Né en 1807, en Flandre, dit-on, mort le 22 août 1865 à Jouarre (Seine-et-Marne). Architecte et propriétaire foncier. Publiciste socialiste chrétien d’affinités fouriéristes.

Il appartenait à une famille aisée et perdit son père peu après sa naissance. Sa mère se remaria et, en 1815, le mit au collège, où il devait rester dix ans, et où, surtout après la mort de sa mère (1822), il apprit à détester le régime universitaire, ce qui explique peut-être pourquoi, en 1846, on le verra combattre pour la liberté de l’enseignement. Il entra à l’École des Beaux-Arts, dans la classe d’architecture, encore que ses goûts l’eussent poussé plutôt vers la peinture. Il en profita pour lire énormément : 20 000 volumes, paraît-il. Il traversa une crise de doute et, selon son propre aveu, se livra « à la sensualité, cet horrible monstre ».
Il fréquenta les milieux fouriéristes et, en 1837, au bureau de La Phalange publia un Hymne à la femme par un phalanstérien. Il s’y montrait hostile à l’indissolubilité du mariage et stigmatisait l’ordre social qui livre la femme à la prostitution. Il se convertit au catholicisme à la fin de 1837 ou au début de 1838. Le 15 septembre 1838, en effet, alors qu’il était aux Beaux-Arts, il fit paraître une Initiation à ma vie intellectuelle et religieuse, où il parlait de sa foi nouvelle. Sa conversion n’entraîna pas de rupture complète avec les fouriéristes. C’est que Calland avait bien connu Fourier qu’il jugeait « le plus grand et le plus profond de tous les économistes modernes ». Il croyait que la doctrine du phalanstère et le christianisme ne pouvaient que gagner à s’épauler mutuellement. Néanmoins, il vivra désormais à l’écart de l’école fouriériste.
Comme Robert Owen, il pensait qu’il était nécessaire de réformer la société par l’éducation. Dès avant sa conversion, il avait d’ailleurs rêvé de créer une sorte de collège « rural » d’esprit fouriériste. Il entreprit, à pied, un voyage d’étude qui le conduisit dans le Nord-Ouest, puis l’Est de la France, en Belgique, en Hollande et en Rhénanie. Il resta plusieurs mois dans les fermes-écoles de Grignon, de Roville, de Mesnil-Saint-Firmin. Sur la question de l’enseignement agricole, il rédigea alors un important traité, resté à l’état de manuscrit.

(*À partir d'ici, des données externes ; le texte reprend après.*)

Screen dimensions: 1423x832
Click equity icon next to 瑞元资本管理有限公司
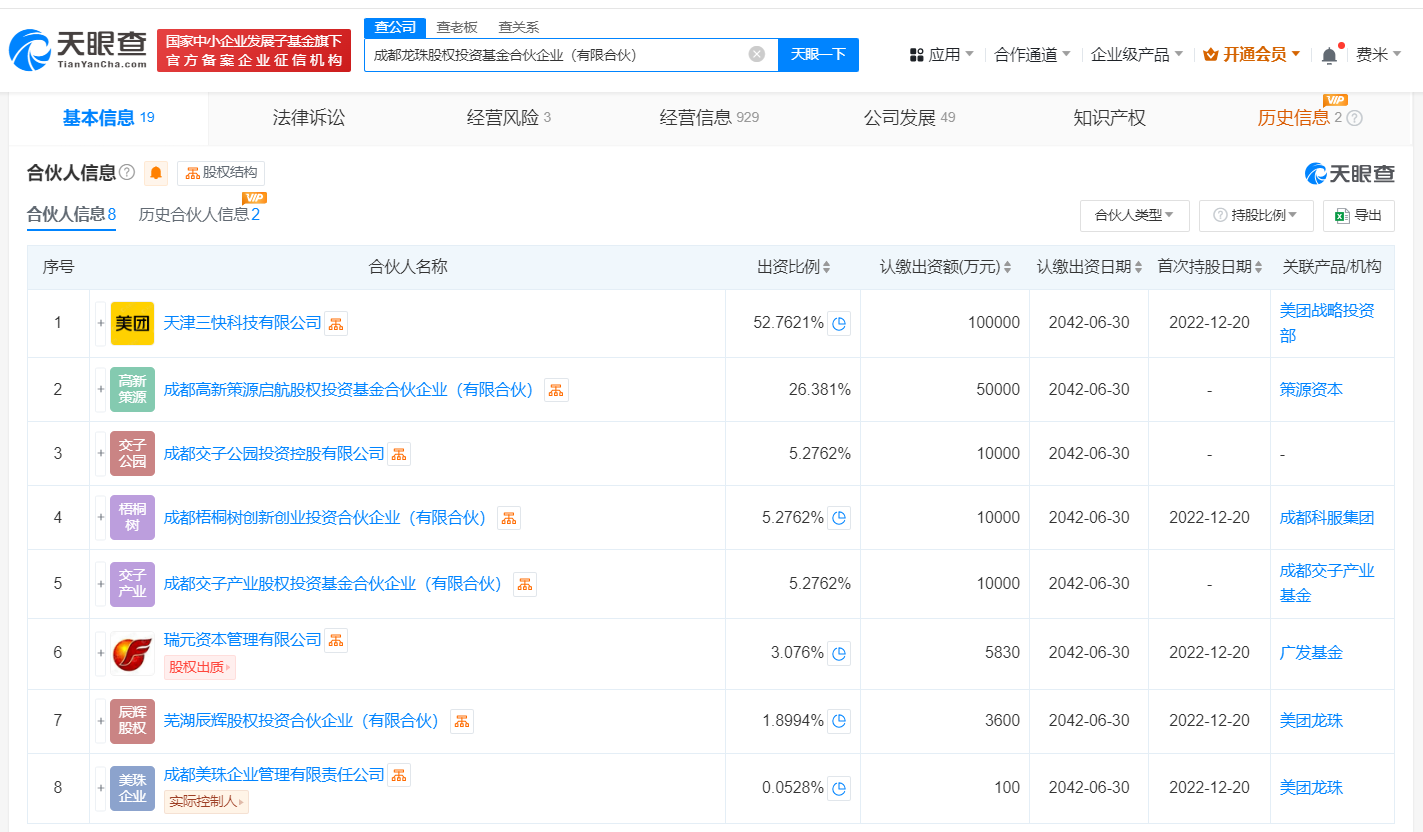tap(336, 639)
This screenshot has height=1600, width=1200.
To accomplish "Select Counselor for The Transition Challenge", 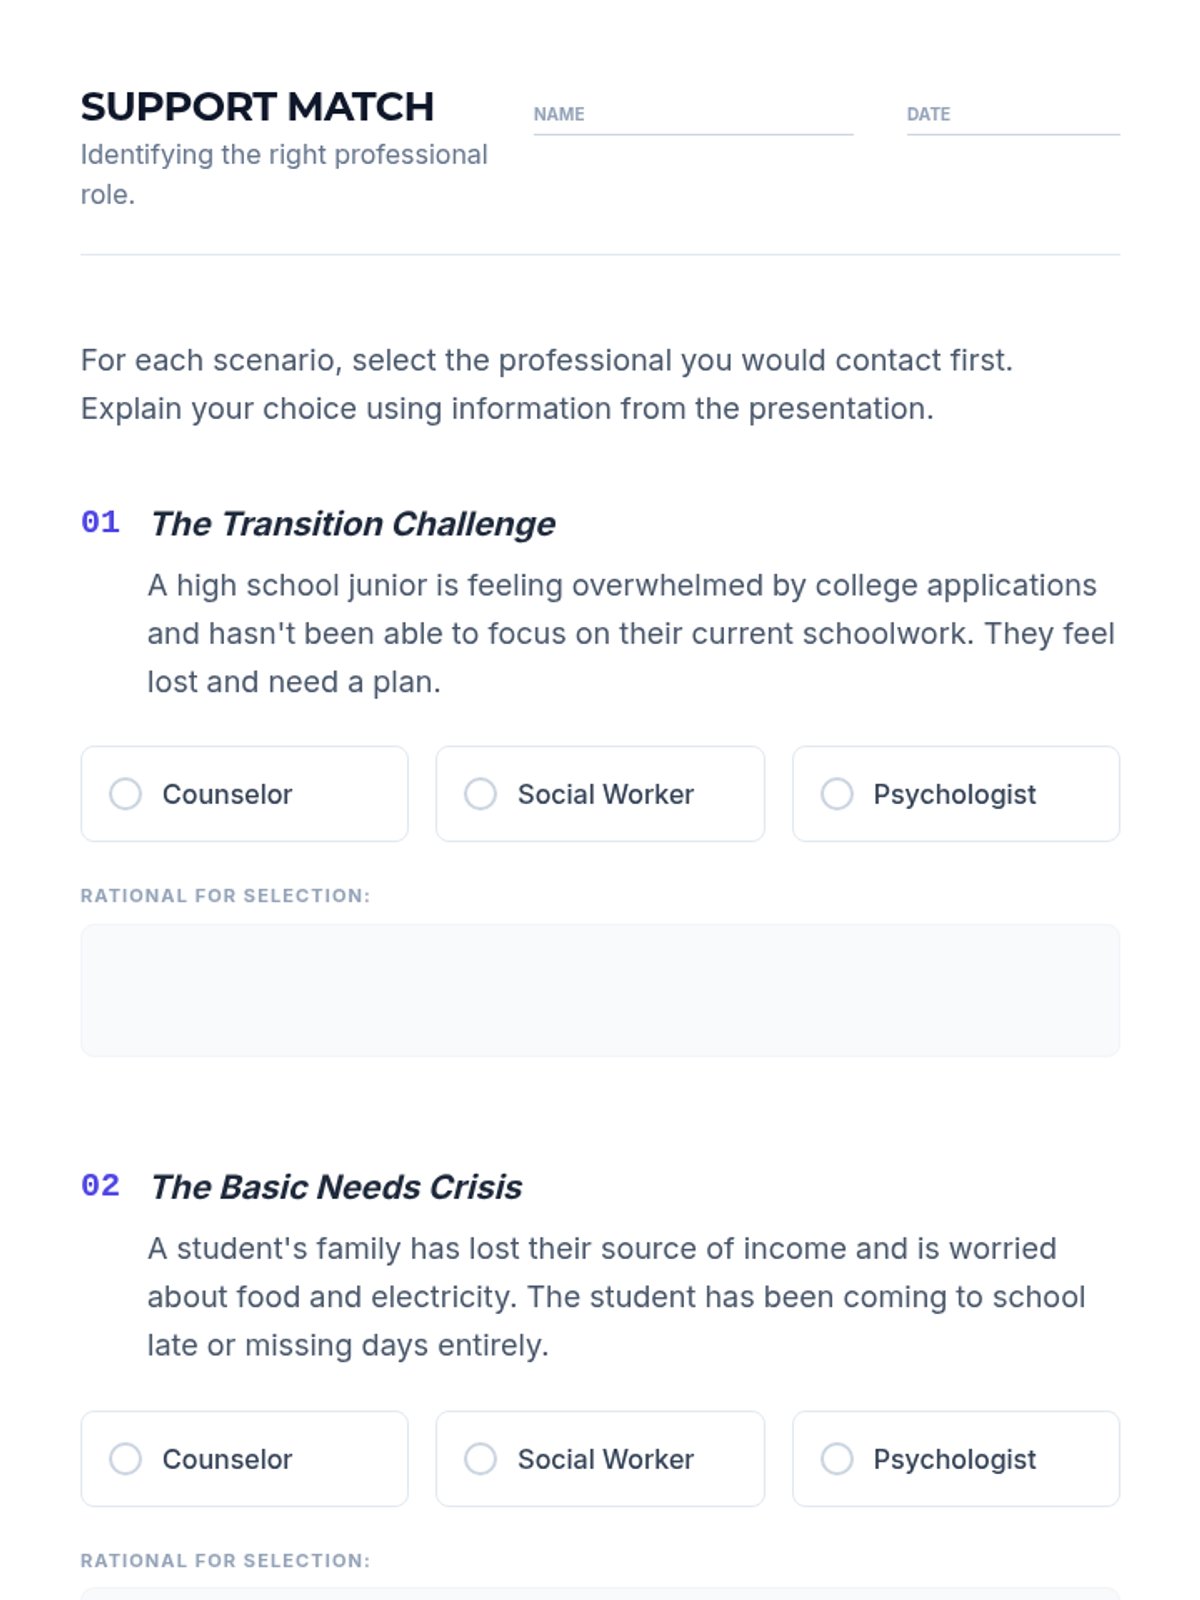I will 125,794.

Il songea, ensuite, à créer une sorte de phalanstère catholique adapté au XIXe siècle : le « Palais de Société », où logeraient 1 000 personnes, sans compter le personnel de service, au milieu d’un domaine de 500 à 1 000 hectares. Le 15 septembre 1846, il adressa à Louis-Philippe le projet de fondation du premier « Palais de Société », qu’il envisageait d’installer à 20 lieues de Paris, par exemple dans sa propriété de Beau-Site près de Jouarre (Seine-et-Marne). Il voulait y accueillir toute personne ayant 600 à 800 francs de rente. Cette institution devrait servir de modèle à la future association des travailleurs, qu’on constituera « quand le problème de l’édification du travail aura été résolu, non d’après les rêveries dangereuses de quelques socialistes, mais par l’esprit vivifiant de la charité chrétienne, cette loi immortelle du monde moral ». Il préconisait de la sorte la construction de 3 000 palais pouvant abriter 3 millions de personnes servies par 500 000 domestiques élevés à la dignité de fonctionnaires. Il affirmait à Louis-Philippe que c’était le seul moyen d’endiguer les futures révolutions.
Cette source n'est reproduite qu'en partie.